The characteristic feature of the culture of accountability is the aspiration to replace judgment with standardized measurement. Judgment is understood as personal, subjective, and self-interested; metrics are supposed to provide information that is hard and objective. The strategy behind the numbers is to improve institutional efficiency by offering rewards to those whose metrics are highest or whose benchmarks have been reached, and by punishing those who fall behind relative to them. Policies based on these assumptions have been on the march for decades, hugely enabled in recent years by dramatic technological advances, and as the ever-rising slope of the Ngram graphs indicate, their assumed truth goes marching on.

The attractions of accountability metrics are apparent. Yet like every culture, the culture of accountability has carved out its own unquestioned sacred space and, as with all arguments from presumed authority, possesses its characteristic blind spots.

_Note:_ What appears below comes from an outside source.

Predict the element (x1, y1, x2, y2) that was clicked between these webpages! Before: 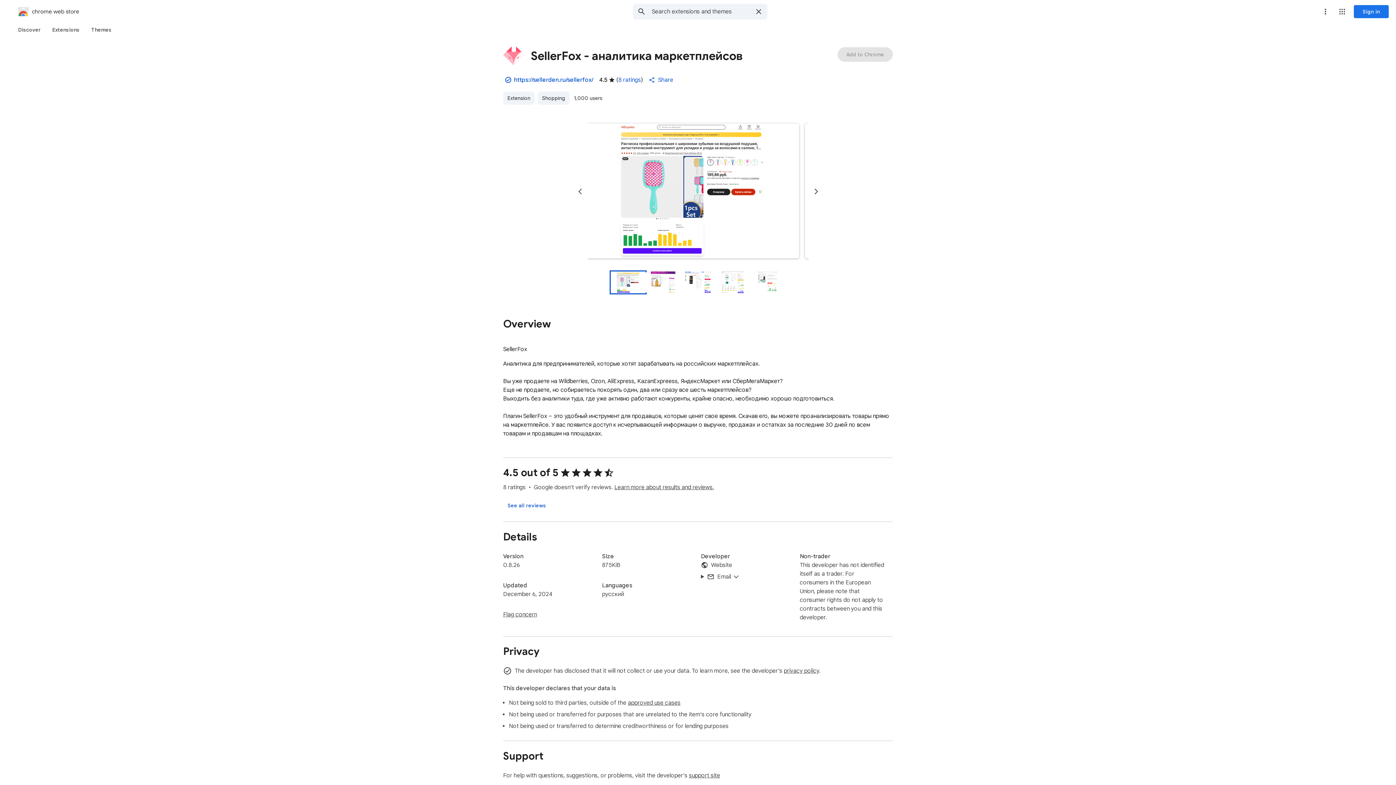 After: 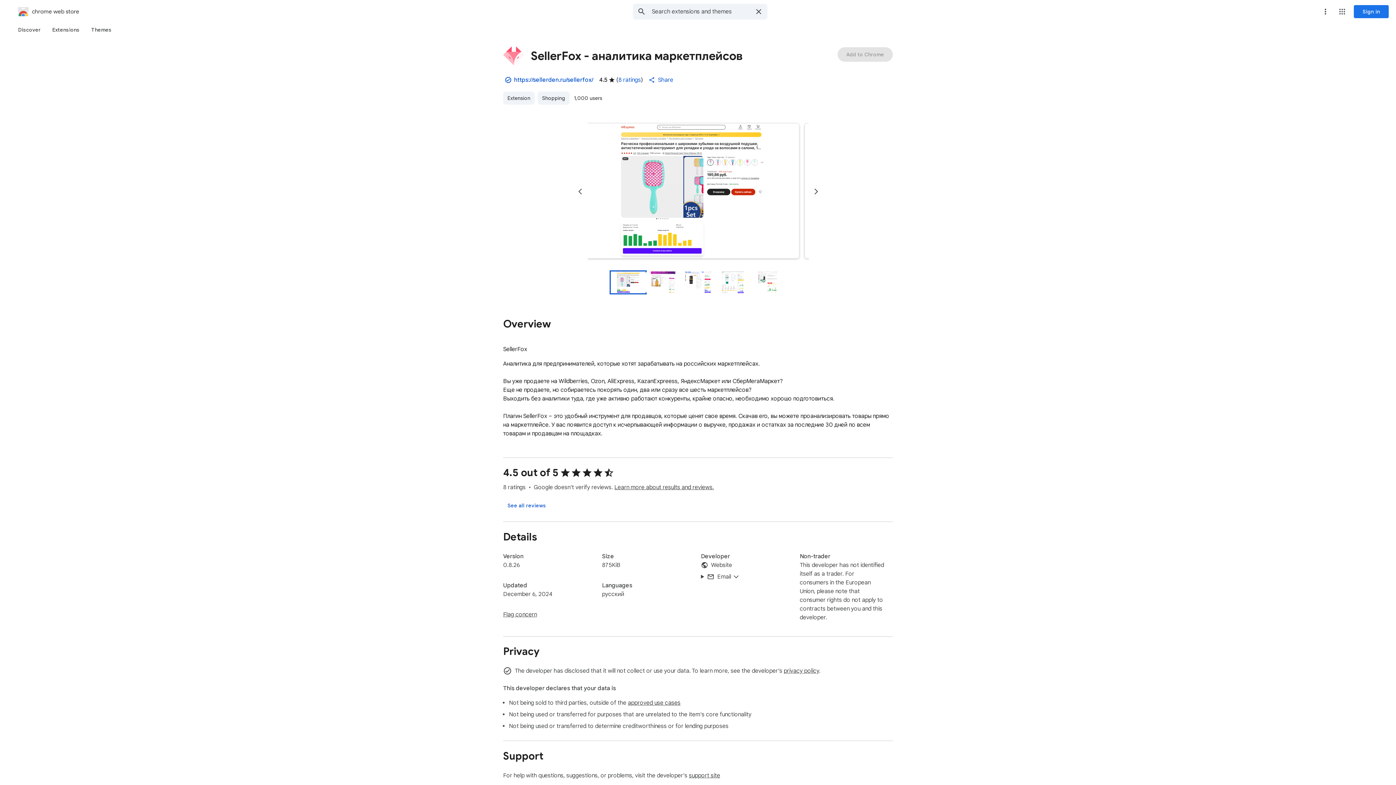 Action: label: More options menu bbox: (1318, 4, 1333, 18)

Muller goes on to cite specific instances when such metrics for professionals have created perverse incentives, with ruinous effects—in education (No Child Left Behind led schools to teach to the test, without improving overall student performance), in medicine (“surgical report cards” led some surgeons to turn away sicker patients), and in policing (police reliance on arrest statistics as a marker of competence has led police to pursue low-level teenage drug dealers rather than the drug lords at the top of the pyramid). Muller’s argument is not that there is no place for accountability metrics—but rather, that they should be deployed with caution, and in addition to—not instead of—old-fashioned experience and judgment.

Ultimately, while policymakers can make use of metrics to hold professionals accountable, our best hope is to try to cultivate high-quality professional classes, composed of diligent people who self-monitor and perform complicated tasks out of professional pride (even as, of course, the authorities monitor the professionals for any serious abuses). As the debate about police accountability intensifies, McArdle and Mullers’ essays make good companion pieces. Read them both.